KindredSpiritzz said:


> even with a clogged chimney cap how is the smoke escaping the inner wall and getting into the outer wall to leak out the seams??
> Whats the overall height of your chimney?  is it 3 ft above any peak within 10 ft? or is it 2 ft? i always forget


Yeah, that's why I said get a bigger flashlight, maybe not clogged, maybe a break/tear.
Fact is, it probably didn't 'run like a dream' for the previous owner.
That is the only thing that adds up.

Have you gone through all the threads in the newbie section:
https://www.hearth.com/talk/threads...lem-stoves-air-is-restricted-faq-about.59225/

See you have thermos.
What is your flue temp when it was running and backdrafting.

You might have to get in the attic (or wherever) to inspect the chimney where it runs through the house to see if they didn't try to bury a defective section where you wouldn't see it...They did in my house...Probably broken when it was installed.

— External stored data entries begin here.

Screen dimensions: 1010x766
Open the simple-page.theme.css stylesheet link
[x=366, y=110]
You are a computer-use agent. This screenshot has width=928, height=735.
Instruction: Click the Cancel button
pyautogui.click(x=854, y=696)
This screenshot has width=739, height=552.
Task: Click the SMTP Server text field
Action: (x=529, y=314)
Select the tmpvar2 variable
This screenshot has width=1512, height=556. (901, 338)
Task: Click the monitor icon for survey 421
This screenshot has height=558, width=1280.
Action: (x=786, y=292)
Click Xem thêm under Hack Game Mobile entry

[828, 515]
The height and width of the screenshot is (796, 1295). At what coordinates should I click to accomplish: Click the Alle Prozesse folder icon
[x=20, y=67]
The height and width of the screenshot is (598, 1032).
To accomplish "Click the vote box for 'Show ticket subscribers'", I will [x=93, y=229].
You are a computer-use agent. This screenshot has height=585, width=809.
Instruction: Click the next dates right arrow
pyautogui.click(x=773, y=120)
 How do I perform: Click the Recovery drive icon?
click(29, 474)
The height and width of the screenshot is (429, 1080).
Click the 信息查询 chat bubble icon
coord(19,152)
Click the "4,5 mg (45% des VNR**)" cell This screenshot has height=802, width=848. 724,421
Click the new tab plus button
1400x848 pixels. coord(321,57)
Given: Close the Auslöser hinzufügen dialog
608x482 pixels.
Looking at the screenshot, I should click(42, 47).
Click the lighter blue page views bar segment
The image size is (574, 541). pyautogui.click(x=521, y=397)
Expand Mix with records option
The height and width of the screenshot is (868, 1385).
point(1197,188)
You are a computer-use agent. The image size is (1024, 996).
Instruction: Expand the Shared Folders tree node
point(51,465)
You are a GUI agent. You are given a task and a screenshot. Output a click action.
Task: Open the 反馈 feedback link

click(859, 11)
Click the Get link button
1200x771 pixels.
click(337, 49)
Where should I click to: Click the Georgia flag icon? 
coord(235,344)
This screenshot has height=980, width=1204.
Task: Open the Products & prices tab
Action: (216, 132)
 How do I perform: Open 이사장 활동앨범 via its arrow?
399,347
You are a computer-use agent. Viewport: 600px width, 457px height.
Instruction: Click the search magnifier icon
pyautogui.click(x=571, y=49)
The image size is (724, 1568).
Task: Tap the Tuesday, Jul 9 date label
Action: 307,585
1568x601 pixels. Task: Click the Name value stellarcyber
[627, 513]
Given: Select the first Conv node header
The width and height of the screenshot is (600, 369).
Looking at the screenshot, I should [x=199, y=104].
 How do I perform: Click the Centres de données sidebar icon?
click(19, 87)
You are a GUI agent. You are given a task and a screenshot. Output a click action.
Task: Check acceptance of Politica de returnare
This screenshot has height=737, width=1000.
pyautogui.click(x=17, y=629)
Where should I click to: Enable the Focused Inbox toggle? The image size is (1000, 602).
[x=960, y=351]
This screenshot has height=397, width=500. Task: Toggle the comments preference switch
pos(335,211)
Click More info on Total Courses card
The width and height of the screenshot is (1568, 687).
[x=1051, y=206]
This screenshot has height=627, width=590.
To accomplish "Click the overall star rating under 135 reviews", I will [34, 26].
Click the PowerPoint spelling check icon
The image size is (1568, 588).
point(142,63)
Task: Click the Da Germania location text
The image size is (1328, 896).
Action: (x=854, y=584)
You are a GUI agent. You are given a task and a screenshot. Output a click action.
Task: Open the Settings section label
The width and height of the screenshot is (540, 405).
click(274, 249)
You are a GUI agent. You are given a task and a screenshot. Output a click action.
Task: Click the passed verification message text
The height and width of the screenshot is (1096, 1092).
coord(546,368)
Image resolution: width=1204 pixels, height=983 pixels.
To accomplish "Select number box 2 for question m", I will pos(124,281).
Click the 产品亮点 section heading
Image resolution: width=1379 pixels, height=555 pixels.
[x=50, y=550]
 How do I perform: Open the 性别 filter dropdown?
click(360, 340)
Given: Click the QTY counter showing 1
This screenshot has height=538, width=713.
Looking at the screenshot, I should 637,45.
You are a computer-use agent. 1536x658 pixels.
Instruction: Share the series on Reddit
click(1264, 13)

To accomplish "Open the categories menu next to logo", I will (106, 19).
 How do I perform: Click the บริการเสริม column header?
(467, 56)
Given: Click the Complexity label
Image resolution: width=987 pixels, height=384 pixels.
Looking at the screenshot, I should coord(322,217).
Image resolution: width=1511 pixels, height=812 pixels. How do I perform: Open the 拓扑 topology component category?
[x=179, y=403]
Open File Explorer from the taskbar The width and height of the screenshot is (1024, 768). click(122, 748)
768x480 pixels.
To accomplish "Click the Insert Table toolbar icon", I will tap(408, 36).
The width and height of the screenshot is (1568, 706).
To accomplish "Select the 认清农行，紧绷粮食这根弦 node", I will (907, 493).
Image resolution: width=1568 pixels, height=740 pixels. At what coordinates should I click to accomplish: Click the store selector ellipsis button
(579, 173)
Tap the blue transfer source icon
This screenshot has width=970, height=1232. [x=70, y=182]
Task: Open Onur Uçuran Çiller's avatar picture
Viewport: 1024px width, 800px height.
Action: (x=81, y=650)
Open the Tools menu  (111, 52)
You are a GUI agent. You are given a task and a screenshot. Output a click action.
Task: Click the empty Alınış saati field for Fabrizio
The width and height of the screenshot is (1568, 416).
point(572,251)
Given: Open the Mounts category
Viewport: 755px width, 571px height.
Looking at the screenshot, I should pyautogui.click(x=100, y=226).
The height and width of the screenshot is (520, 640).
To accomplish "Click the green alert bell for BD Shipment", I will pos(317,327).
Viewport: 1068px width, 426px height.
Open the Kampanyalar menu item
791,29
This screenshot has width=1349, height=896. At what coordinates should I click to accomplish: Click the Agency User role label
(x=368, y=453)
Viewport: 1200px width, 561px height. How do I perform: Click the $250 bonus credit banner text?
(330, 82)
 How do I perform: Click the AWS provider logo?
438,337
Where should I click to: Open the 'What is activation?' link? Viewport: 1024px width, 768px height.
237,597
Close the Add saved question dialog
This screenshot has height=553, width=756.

Easiest way to tell if your chimney is clogged (or the screen) is to run a brush through it, then daylight should reflect down the stainless interior.


----------



## KindredSpiritzz (Feb 18, 2014)

ylekyote said:


> The top portion of the chimney (above the exterior roof) is 8" ID. The interior chimney pipe is 6" ID. Never had a issue for nearly 4 months. I would think the smoke would seep out of the seams and screw holes of the inside 6" pipe, before it the outside 8" pipe, since the 8" pipe section has more room for the smoke to travel up.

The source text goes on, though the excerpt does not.